US growth slower than estimated in first quarter: Government report
The US economy grew less than initially estimated in the first quarter of this year as consumer spending cooled, the government reported Thursday.
The world’s biggest economy expanded at an annual rate of 1.3 percent in the January to March period, the Commerce Department said, below the 1.6 percent figure published last month. This revision was in line with analysts’ expectations.
Both growth numbers mark a significant deceleration from the 3.4 percent expansion seen in the final quarter of 2023.
While President Joe Biden and officials maintain that the US economy remains robust, he is struggling to convince voters of his performance on the economic front ahead of November’s presidential election.
“The update primarily reflected a downward revision to consumer spending,” the Commerce Department said of Thursday’s revision.

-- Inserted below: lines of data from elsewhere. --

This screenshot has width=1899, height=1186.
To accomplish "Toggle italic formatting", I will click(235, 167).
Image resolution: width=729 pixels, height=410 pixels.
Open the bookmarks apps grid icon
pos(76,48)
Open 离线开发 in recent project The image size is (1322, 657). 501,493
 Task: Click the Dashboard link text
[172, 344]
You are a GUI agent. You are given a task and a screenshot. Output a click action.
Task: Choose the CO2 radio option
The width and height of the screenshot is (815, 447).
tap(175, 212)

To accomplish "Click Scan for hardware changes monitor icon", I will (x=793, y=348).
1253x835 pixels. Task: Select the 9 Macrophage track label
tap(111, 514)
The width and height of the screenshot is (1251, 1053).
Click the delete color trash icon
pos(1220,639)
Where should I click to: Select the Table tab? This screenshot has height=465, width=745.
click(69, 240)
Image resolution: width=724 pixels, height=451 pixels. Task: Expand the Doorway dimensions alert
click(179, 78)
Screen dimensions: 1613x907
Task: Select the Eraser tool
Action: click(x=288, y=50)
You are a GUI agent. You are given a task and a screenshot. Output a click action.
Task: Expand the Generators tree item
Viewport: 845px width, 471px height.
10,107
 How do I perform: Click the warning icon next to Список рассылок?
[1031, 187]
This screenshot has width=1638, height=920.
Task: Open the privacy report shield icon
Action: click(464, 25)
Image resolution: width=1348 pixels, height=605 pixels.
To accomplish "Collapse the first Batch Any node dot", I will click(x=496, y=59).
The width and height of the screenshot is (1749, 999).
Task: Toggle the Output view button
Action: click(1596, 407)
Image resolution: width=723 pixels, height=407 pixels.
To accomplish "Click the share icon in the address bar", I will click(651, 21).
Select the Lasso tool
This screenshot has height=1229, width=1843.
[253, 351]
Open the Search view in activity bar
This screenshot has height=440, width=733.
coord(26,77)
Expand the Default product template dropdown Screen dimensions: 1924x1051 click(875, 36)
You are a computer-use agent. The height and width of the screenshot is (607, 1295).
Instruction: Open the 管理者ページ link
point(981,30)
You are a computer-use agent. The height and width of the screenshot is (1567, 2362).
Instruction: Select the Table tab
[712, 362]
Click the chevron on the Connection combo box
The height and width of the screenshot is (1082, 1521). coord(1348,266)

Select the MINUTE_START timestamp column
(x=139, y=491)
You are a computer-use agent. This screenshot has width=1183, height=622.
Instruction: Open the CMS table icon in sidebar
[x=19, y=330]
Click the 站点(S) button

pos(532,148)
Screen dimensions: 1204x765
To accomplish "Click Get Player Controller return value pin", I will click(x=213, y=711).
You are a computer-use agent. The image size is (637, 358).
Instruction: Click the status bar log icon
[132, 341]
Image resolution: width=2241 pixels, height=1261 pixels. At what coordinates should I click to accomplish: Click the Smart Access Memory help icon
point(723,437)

But business investment expanded at a stronger pace while residential investment accelerated more than estimated, added Rubeela Farooqi, chief US economist of High Frequency Economics, in a note.
Overall, GDP growth in the first quarter was supported by consumer spending, business investment and government spending.
But the slowdown from late 2023 to early 2024 came about with decelerations in consumption, government spending and exports, the Commerce Department said.
‘Uncertain’ outlook
“The outlook going forward is uncertain,” Farooqi said.
The Federal Reserve could delay the start of interest rate cuts as it tries to stamp out stubborn inflation — and this could weigh on growth in the coming quarters.
“But a weaker growth path that leads to a Fed pivot to lower rates over time should be supportive of households and businesses,” she added.
While growth has cooled, the US economy has been largely resilient in the face of higher interest rates, with unemployment remaining low and the job market stronger than expected.
This, in turn, has allowed people to continue spending.
But with households drawing down on savings from the COVID-19 pandemic and interest rates still elevated, analysts generally expect consumption to pull back.